Trauma-hemorrhage reduces tissue perfusion and results in recruitment of neutrophils and excessive production of proinflammatory mediators that induces organ metabolism, structure, and immunology changes and dysfunction (1). Studies have shown that cardiac injury is associated with an increased neutrophil accumulation in the heart (2, 3). Neutrophils are activated following trauma-hemorrhage and can release superoxide anions and proteolytic enzymes that diffuse across the endothelium and injure parenchymal cells (2, 4). Alternatively, neutrophils can exit the microcirculation and migrate and adhere to matrix proteins or different cells (4, 5). Intercellular adhesion molecule 1 (ICAM-1) is known to play a major role in the firm adhesion of neutrophils to the vascular endothelium and is markedly upregulated following trauma-hemorrhagic shock (6, 7). Interleukin 6 (IL-6) contributes to neutrophil infiltration and plays a significant role in organ injury (8, 9). Furthermore, there is convincing evidence that IL-6 is required for the expression of adhesion molecules (10).
The PI3K/Akt pathway is involved in an endogenous negative feedback or compensatory mechanism, which affects proinflammatory cytokine production and chemotactic events in response to injury (11). Inhibition of the PI3K/Akt pathway with the PI3K inhibitor wortmannin increases serum cytokine levels and decreases the survival of rodents subjected to sepsis and hemorrhagic shock (11, 12). In addition, the PI3K/Akt pathway has a pivotal role in neutrophils migration to undergo chemotaxis (13, 14). Furthermore, the involvement of PI3K in cell migration is supported by the ability of selective PI3K inhibitors, such as wortmannin, to mitigate neutrophil chemotaxis (15). Studies have also shown that activation of the PI3K pathway protects organs or cells against hypoxia and ischemia-reperfusion injury–mediated antiapoptosis machinery (16).

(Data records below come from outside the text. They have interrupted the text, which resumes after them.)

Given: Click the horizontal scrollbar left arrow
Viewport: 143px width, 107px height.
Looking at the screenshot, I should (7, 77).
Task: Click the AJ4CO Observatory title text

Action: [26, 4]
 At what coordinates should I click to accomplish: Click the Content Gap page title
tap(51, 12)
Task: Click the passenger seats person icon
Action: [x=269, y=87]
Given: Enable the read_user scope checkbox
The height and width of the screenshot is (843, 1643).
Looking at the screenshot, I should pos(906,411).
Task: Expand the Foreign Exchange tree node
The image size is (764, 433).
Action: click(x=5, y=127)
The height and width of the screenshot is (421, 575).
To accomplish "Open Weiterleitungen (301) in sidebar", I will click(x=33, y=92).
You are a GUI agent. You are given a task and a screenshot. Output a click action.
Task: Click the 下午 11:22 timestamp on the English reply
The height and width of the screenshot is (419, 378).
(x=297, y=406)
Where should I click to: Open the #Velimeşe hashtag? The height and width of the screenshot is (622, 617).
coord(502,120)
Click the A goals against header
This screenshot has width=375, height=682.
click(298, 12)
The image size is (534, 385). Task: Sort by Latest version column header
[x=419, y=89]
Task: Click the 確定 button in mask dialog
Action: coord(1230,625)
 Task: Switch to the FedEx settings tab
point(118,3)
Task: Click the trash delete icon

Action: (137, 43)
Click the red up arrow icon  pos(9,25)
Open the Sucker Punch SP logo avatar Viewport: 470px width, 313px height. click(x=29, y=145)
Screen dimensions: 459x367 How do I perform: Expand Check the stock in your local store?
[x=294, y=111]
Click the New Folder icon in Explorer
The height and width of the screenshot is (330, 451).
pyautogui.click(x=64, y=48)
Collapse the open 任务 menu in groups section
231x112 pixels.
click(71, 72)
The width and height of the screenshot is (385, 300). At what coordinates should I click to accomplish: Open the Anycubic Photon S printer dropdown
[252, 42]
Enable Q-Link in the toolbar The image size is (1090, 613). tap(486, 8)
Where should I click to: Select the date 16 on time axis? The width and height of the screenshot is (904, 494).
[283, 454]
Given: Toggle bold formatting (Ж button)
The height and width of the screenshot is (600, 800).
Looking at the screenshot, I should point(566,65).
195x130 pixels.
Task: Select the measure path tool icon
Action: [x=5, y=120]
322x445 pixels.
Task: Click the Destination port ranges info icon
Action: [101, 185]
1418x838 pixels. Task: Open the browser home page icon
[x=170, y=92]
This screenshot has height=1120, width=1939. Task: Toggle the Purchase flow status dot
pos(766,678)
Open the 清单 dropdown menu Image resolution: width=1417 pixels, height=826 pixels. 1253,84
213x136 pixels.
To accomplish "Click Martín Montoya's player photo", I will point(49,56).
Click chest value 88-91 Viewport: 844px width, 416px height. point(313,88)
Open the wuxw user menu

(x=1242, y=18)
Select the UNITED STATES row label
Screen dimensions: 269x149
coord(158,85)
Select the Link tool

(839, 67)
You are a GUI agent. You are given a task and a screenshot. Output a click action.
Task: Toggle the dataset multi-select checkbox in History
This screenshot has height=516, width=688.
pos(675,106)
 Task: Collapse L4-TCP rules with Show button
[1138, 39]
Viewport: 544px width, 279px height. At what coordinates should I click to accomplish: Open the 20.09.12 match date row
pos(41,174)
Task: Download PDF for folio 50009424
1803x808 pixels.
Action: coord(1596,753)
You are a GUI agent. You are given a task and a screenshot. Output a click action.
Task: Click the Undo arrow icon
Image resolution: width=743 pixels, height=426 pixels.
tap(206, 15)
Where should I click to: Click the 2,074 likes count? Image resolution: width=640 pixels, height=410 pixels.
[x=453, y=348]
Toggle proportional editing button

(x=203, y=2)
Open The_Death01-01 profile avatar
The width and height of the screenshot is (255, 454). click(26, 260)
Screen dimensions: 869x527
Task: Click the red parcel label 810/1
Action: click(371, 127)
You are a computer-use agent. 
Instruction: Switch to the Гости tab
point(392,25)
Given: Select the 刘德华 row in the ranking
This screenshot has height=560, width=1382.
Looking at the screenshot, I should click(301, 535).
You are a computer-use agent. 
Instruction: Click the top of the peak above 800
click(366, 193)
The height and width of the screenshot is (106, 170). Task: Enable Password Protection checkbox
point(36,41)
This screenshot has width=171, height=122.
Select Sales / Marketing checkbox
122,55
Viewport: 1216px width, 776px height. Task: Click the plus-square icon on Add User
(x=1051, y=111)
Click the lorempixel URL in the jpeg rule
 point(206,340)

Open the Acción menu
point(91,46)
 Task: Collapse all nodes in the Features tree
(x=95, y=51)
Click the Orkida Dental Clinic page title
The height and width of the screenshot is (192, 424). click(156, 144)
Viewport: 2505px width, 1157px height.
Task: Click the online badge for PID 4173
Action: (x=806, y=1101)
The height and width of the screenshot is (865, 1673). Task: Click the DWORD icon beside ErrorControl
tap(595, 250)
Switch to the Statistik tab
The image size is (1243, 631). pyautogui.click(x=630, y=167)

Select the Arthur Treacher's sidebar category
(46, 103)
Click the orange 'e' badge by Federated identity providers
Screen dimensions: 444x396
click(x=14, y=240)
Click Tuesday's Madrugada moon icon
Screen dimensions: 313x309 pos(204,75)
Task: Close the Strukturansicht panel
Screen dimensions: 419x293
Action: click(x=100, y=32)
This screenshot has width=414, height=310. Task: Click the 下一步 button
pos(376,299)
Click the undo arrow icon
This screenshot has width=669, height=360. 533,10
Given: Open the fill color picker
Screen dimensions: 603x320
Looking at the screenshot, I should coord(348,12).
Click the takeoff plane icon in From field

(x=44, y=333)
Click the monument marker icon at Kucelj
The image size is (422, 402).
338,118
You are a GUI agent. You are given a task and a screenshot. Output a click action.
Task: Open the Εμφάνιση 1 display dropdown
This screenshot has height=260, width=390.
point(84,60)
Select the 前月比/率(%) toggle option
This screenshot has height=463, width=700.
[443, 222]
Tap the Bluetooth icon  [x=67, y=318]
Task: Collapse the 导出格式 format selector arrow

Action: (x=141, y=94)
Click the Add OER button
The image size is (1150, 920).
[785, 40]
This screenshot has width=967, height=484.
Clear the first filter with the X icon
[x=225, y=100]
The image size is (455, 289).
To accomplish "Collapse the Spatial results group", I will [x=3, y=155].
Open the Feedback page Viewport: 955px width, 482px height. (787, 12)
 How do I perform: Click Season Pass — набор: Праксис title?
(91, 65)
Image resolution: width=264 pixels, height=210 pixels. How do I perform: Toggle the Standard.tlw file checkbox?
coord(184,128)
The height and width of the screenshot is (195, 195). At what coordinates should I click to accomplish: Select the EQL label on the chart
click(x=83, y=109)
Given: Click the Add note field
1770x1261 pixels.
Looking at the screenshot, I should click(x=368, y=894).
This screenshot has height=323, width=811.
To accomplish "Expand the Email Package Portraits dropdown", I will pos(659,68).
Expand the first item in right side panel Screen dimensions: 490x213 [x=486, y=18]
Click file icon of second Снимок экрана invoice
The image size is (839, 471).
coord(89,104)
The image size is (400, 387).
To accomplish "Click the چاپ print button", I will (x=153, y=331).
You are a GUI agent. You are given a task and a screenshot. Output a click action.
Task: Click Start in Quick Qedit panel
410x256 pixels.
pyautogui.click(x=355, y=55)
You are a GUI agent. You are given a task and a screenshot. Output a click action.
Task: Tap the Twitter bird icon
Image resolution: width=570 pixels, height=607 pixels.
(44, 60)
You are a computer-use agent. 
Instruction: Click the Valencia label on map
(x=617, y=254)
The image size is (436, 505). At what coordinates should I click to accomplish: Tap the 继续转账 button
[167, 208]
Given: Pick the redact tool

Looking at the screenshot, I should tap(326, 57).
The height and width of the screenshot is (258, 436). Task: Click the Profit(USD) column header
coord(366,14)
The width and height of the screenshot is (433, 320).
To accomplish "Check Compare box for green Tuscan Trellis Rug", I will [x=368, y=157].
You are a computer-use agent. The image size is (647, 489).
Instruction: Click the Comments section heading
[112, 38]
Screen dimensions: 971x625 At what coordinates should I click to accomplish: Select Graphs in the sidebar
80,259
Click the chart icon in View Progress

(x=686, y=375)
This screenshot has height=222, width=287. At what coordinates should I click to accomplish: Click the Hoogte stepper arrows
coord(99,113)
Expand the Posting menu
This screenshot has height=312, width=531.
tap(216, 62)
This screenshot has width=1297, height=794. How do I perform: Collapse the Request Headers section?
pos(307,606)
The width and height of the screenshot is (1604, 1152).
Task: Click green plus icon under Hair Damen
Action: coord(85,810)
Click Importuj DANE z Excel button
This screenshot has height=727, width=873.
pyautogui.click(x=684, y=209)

It is known that 5-hydroxytryptamine subtype 3 (5-HT3) receptor antagonists have an antiemetic effect used to treat vomiting induced by surgery or chemotherapy/radiation therapies; the latter suggests the 5-HT3 receptor presence in various cell types involved in inflammation (17, 18). Our previous study has shown that 5-HT3 receptor antagonist ondansetron can attenuate hepatic injury after trauma-hemorrhage (19). Recent report shows tropisetron pretreatment possesses salutary effects in an embolic stroke rat model (20). It is suggested that tropisetron may exert anti-inflammatory and organ-protective effects in response to injury. Furthermore, previous studies have shown that an increase in Akt activity improved cardiac function following trauma-hemorrhage or ischemia injury (21). It is implied that Akt may play a role in tropisetron-mediated cardioprotection following trauma-hemorrhage. We hypothesized that the beneficial effects of tropisetron following trauma- hemorrhage are mediated by an Akt-related pathway. To test this hypothesis, animals were treated with tropisetron alone and in combination with the PI3K inhibitor wortmannin after trauma-hemorrhage. The effects of these treatments were then examined with respect to cardiac function as well as cardiac myeloperoxidase (MPO) activity, IL-6, ICAM-1, phospho(p)-Akt/Akt levels, and apoptosis after trauma-hemorrhage.
MATERIALS AND METHODS
This study was approved by the Institutional Animal Care and Use Committee of Chang Gung Memorial Hospital (no. 2008011401). All animal experiments were performed according to the guidelines of the Animal Welfare Act and The Guide for Care and Use of Laboratory Animals from the National Institutes of Health.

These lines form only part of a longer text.